Don’t underestimate the practical value of church documents. They are your friends; weave them into the life of your church. Corporately confess portions of your statement of faith on Sundays. Rehearse the covenant’s promises when you convene a members’ meeting or celebrate the Lord’s Supper. Quote the documents in sermon applications. In so doing, you will forge unity around what has been agreed on — and avoid division around what hasn’t.
Another way to foster church unity, not to mention sanity, is to trade the Twitter timeline for a table. I mean this literally. How many hours per week do you typically spend scrolling through social media? (Statistically, it’s probably more than you think.) By comparison, how many do you spend conversing with fellow church members over meals? (Statistically, it may be less than you think.) If the first number dwarfs the second, consider that a check-engine light for your soul. Proximity may not always breed unity, but distance certainly won’t. It’s just harder to resent someone when you’re asking them to pass the salt.
“Christian, you are spiritually responsible for the members of your church, not for strangers on the Internet.”

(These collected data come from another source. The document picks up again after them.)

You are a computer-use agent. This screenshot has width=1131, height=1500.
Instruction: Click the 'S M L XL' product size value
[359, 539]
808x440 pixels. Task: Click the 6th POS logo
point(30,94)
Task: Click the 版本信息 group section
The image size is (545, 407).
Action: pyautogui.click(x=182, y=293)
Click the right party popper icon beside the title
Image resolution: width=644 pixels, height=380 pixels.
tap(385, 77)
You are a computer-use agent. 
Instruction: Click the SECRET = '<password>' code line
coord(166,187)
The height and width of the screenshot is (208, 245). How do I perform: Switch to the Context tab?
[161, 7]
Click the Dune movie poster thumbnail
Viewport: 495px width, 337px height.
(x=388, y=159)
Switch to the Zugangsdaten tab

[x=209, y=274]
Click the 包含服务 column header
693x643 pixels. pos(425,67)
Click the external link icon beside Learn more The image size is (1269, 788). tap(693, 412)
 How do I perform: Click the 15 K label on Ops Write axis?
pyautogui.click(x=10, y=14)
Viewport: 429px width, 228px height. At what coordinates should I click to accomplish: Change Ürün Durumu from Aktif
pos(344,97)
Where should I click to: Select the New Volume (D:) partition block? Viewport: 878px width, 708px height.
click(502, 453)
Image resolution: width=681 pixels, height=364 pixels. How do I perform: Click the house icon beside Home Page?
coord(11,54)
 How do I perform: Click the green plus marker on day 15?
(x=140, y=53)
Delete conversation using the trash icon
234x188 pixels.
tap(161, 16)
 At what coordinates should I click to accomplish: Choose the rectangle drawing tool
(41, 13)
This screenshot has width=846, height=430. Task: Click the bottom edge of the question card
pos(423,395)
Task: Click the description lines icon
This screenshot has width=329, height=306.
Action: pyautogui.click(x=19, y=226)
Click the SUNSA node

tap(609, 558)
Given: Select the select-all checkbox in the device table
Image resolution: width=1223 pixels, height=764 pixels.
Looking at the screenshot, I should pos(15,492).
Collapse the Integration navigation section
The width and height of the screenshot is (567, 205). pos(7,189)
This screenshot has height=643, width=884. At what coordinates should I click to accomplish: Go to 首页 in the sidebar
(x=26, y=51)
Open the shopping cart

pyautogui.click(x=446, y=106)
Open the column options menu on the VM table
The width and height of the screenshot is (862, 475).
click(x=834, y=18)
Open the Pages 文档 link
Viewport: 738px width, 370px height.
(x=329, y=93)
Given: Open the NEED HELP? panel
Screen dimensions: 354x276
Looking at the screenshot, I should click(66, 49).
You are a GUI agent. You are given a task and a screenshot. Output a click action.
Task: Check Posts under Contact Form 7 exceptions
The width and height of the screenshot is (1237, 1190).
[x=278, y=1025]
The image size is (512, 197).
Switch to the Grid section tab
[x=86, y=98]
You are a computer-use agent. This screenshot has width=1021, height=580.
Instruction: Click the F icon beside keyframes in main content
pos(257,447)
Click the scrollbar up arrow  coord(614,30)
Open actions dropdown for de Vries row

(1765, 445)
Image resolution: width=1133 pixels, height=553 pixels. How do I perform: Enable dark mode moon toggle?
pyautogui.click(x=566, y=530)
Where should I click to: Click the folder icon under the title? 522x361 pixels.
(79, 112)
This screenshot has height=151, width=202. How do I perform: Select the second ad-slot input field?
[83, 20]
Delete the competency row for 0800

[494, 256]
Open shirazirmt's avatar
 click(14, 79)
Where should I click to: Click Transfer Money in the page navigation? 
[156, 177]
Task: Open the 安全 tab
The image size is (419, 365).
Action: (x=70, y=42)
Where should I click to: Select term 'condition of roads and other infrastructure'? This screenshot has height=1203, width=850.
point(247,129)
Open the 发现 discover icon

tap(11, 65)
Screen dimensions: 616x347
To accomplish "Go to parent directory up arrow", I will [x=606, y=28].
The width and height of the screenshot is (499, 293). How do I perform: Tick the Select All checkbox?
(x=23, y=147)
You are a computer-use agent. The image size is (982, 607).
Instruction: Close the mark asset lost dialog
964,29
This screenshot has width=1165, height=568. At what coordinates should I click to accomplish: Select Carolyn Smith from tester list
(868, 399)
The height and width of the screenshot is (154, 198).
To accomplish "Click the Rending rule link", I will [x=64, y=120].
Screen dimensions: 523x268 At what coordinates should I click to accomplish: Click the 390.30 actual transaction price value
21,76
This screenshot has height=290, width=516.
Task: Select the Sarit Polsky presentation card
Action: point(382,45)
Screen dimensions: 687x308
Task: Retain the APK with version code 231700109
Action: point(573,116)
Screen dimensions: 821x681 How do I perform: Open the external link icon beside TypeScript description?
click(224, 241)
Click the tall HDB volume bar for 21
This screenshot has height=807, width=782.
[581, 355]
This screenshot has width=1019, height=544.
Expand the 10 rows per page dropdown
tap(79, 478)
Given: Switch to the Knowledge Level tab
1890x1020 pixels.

Christian, you are spiritually responsible for the members of your church, not for strangers on the Internet. Yet who is getting your best energy these days — the members or the strangers? Likewise, if you are a pastor, remember that on the last day you will give account to God not for your followers, but for your flock (Hebrews 13:17). Who is claiming your best energy these days — the followers or the flock?
To borrow language from later in Ephesians 4, we are called to “put off” anything that decreases our joy in God, and in his children, and to “put on” whatever increases it (verses 22–24; see also 1 Thessalonians 2:19–20). If something is generating suspicion or coldness toward fellow believers — especially fellow members — then put it off. Maybe that means shut it off. Pray your heart would be more animated by the faces in your membership directory than by the faces in your newsfeed.
Technology and parachurch ministries are gifts, but they are no replacement for the local church. Anchor your identity there, friend, for only in the communion of the saints will you find ballast amid the storms. In a world of endless options, the church makes our commitments clear. In a world of enormous complexity, the church makes our duties simple. In a world of escalating division, the church makes our unity sweet.
These are my people, and I am theirs.